Bencana iklim telah menjadi bagian dari kehidupan sehari-hari di Nepal. Ironinya, Nepal hanya menyumbang 0,01 persen dari total emisi gas rumah kaca global.
Suku Tamang nyaris tidak bisa disebut bertanggung jawab atas krisis ini. Namun mereka termasuk yang paling menderita di garis depan.
Rasuwa, salah satu wilayah yang hancur akibat banjir, menjadi lokasi beberapa proyek pembangkit listrik tenaga air yang melibatkan perusahaan multinasional.
Bagi warga Nepal miskin, kawasan itu dulu dianggap sebagai tempat mencari peluang kerja.
"Di Nepal, ketika satu orang mendapat pekerjaan dan mapan, ada budaya membawa kerabat satu per satu," kata seorang pejabat lokal.
"Itulah sebabnya banyak kasus di mana beberapa anggota keluarga yang sama meninggal dalam banjir ini."
Air bah menyapu sebuah negara miskin dan menghantam yang paling miskin di dalamnya. Apakah pantas terus menutup mata dari ketimpangan iklim semacam ini?
Pertanyaan itu terus menghantui selama lima hari peliputan di Nepal.
Beberapa hari setelah perjalanan berakhir, tim bantuan bencana pertama dari Korea Selatan yang dikirim pemerintah ditarik tanpa menemukan warga Korea yang hilang.
Tim kedua melanjutkan pencarian, tetapi belum ada kabar.
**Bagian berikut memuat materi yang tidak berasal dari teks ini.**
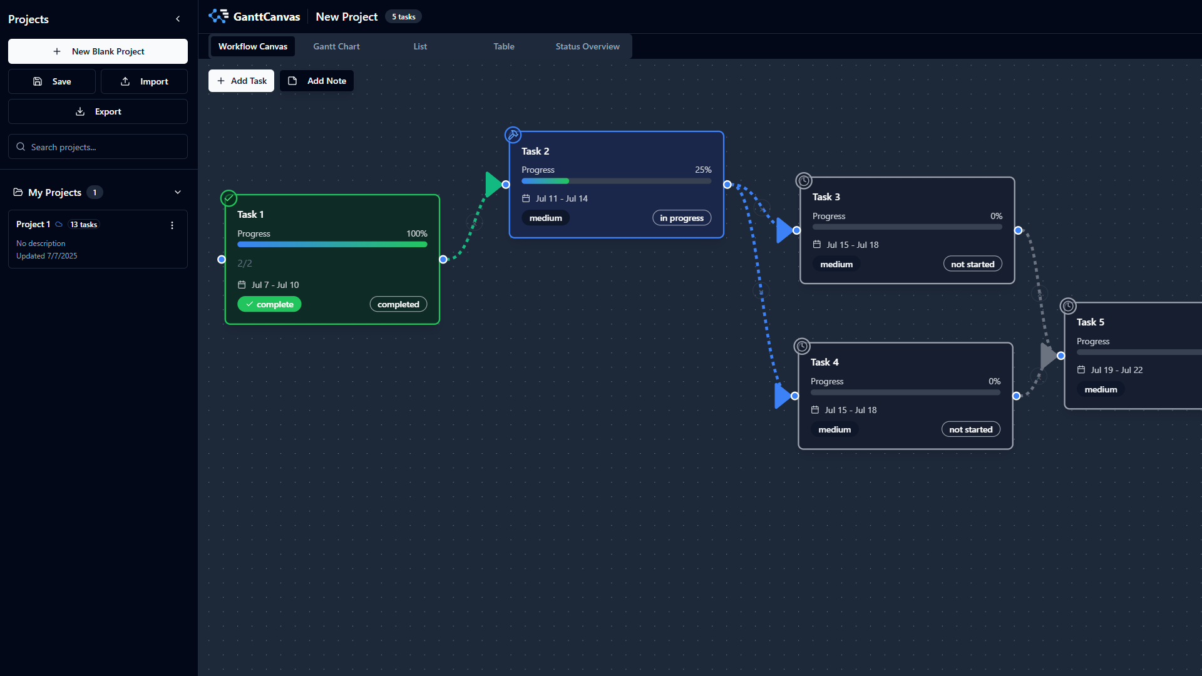Click the Search projects input field
This screenshot has height=676, width=1202.
tap(98, 146)
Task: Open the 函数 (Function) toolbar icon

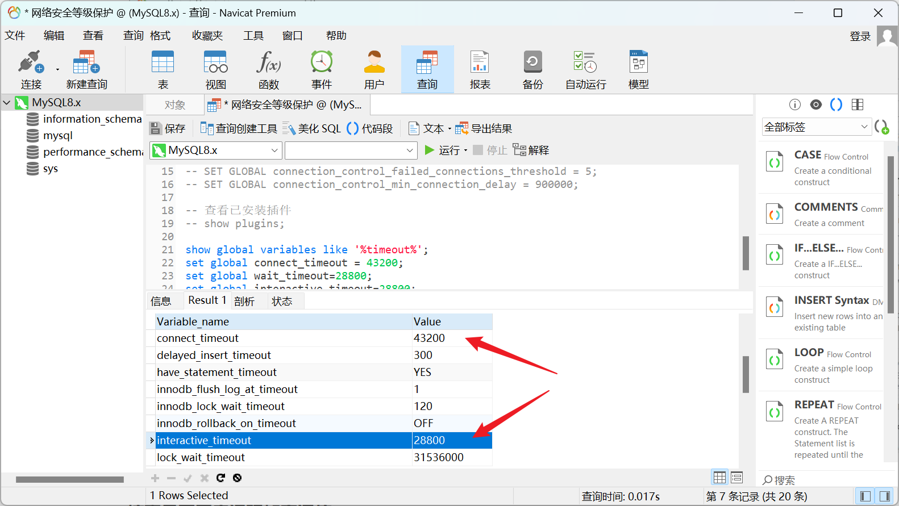Action: (268, 69)
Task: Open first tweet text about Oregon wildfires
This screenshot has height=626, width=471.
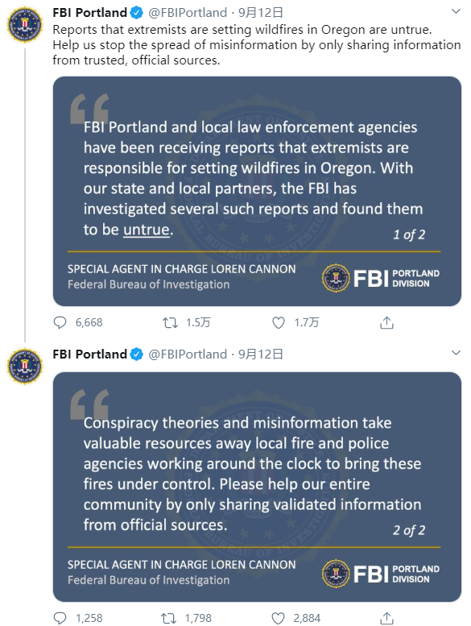Action: click(257, 45)
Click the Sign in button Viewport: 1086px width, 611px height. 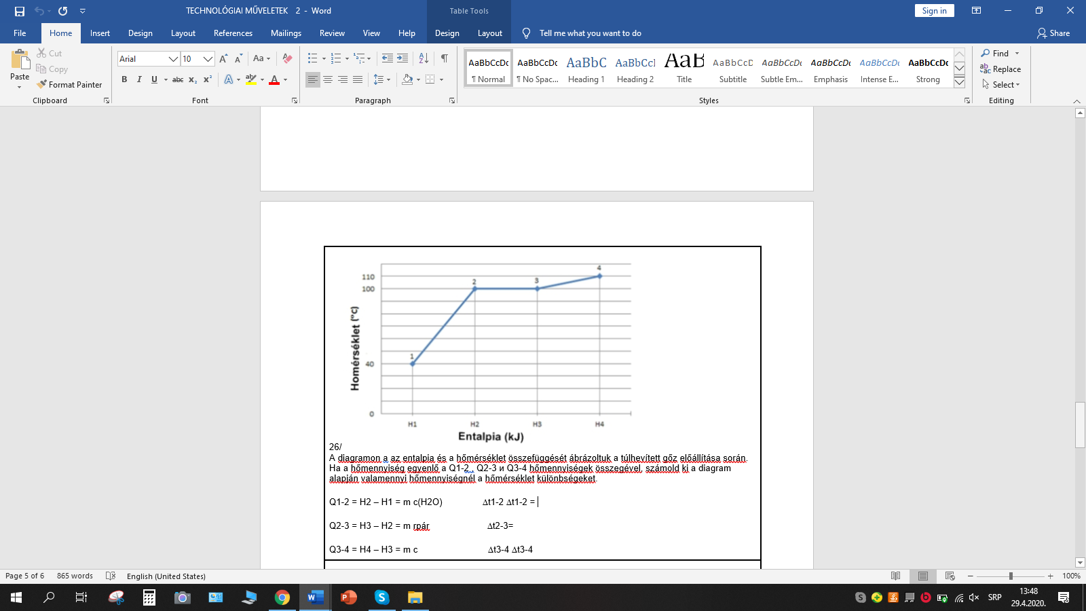tap(934, 11)
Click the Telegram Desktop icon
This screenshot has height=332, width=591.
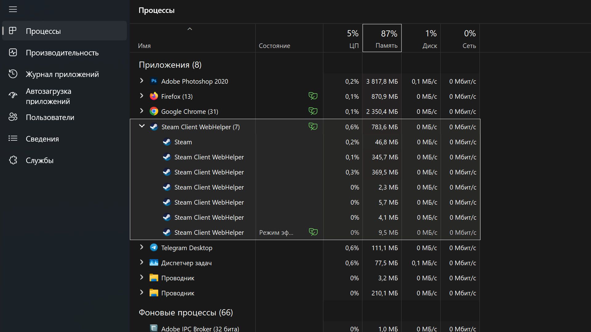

Bagaimana dengan adik-adik Tamang?
Apakah mereka sudah ditemukan?
Seiring waktu, laporan tentang korban selamat yang berhasil diselamatkan semakin jarang. Perhatian terhadap penderitaan Nepal juga perlahan mulai memudar.
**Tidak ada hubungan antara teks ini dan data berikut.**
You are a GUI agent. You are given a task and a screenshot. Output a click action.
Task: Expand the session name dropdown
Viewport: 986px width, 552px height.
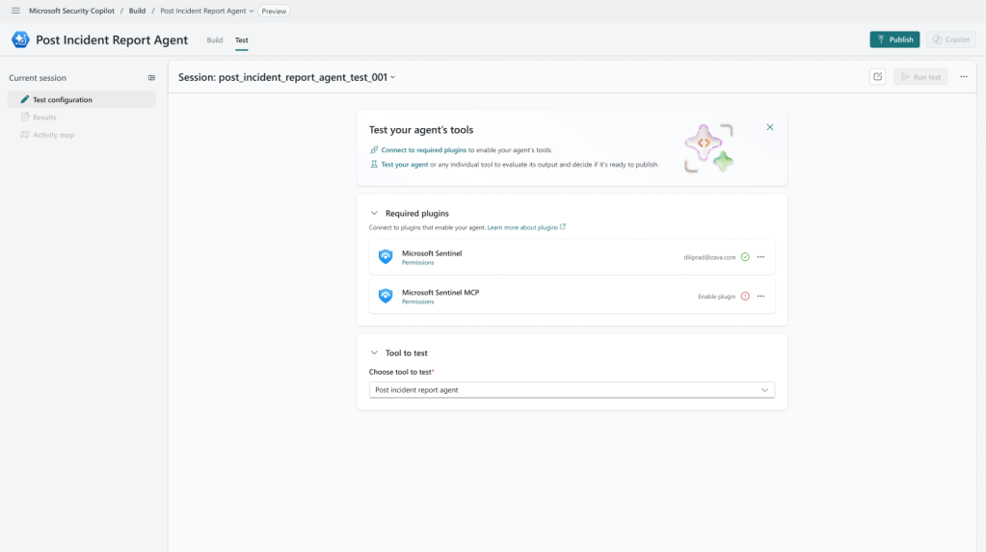point(392,77)
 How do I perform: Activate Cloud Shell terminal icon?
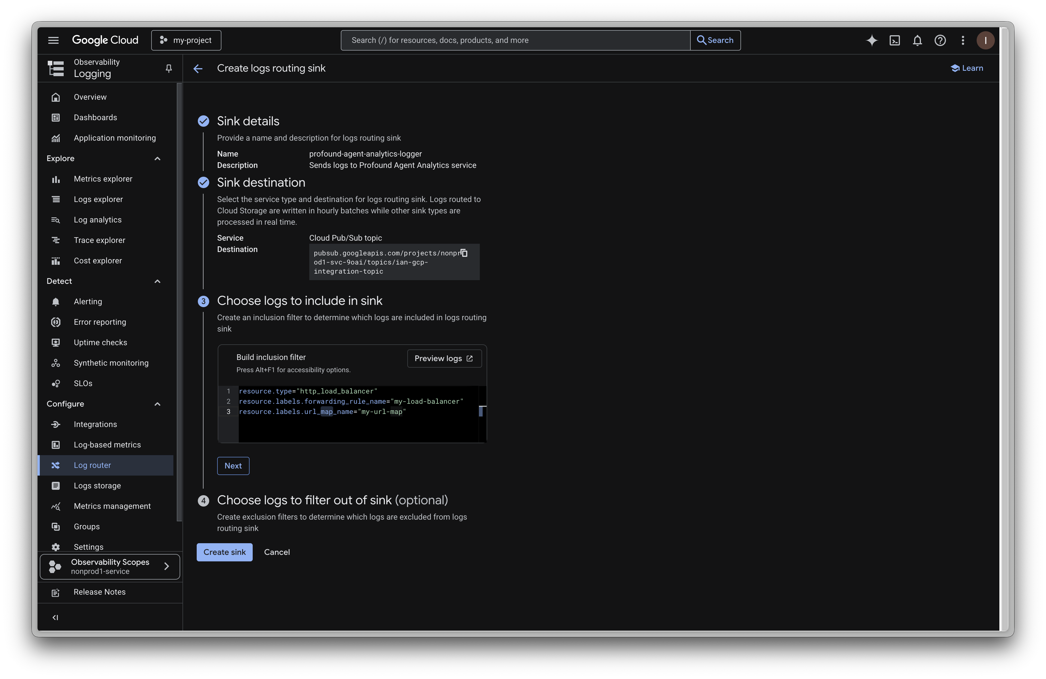[894, 40]
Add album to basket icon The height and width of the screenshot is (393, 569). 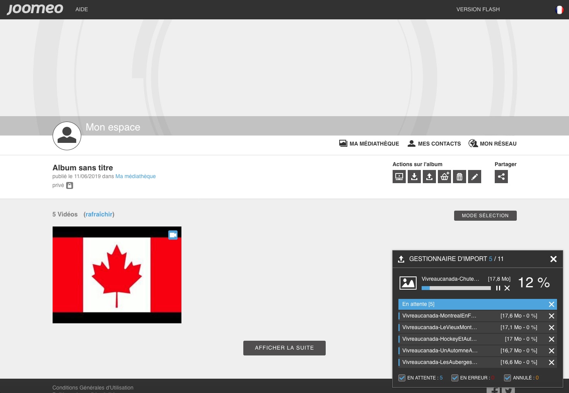click(444, 177)
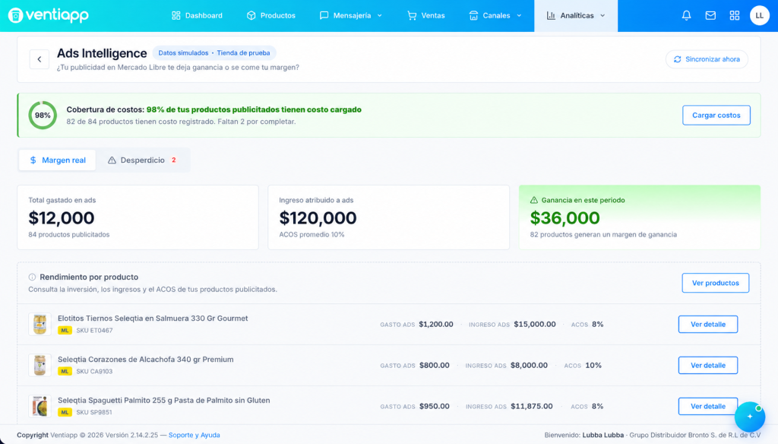Click the info icon next to Rendimiento por producto
The image size is (778, 444).
pos(32,278)
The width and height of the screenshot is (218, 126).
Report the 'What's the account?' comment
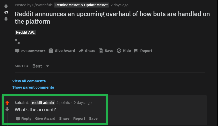point(79,118)
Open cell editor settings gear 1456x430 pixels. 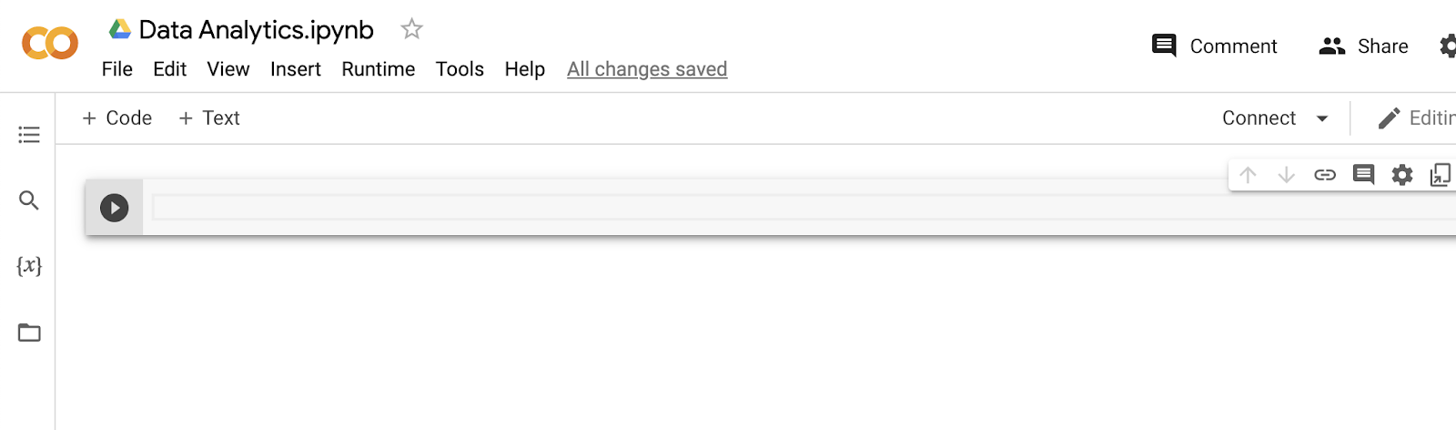[1402, 175]
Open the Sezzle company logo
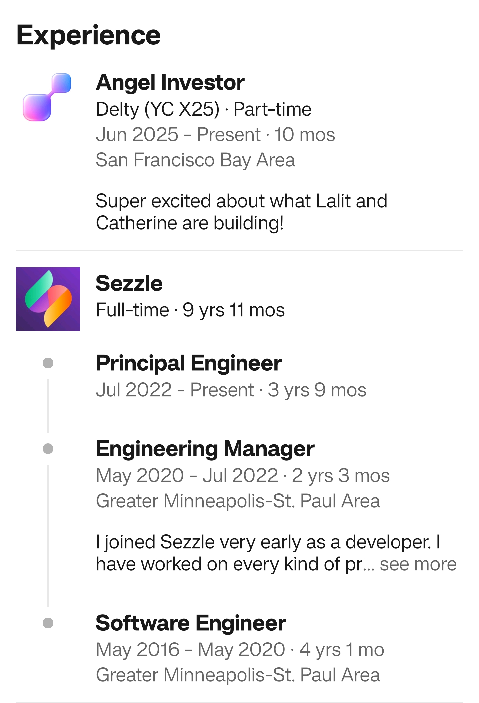 click(48, 299)
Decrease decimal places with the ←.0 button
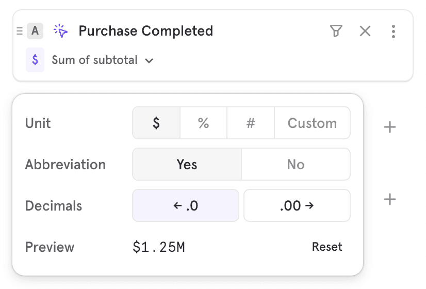 point(186,205)
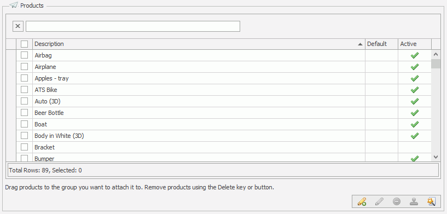Check the box next to Beer Bottle
This screenshot has width=447, height=214.
pyautogui.click(x=24, y=112)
Jika kemakmuran membuat krisis iklim diabaikan lagi, tragedi akan terus mengalir ke bawah, menghantam mereka yang paling lemah berulang kali.
Tragedi yang disaksikan di Nepal jelas bukan sekadar bencana alam, melainkan bencana yang dibentuk oleh tindakan manusia.
Namun ada kesadaran yang tidak nyaman tentang betapa cepatnya bahkan mereka yang menyaksikannya langsung mulai berpaling.
Setidaknya dalam krisis iklim, mungkin melupakan itu sendiri adalah sebuah dosa.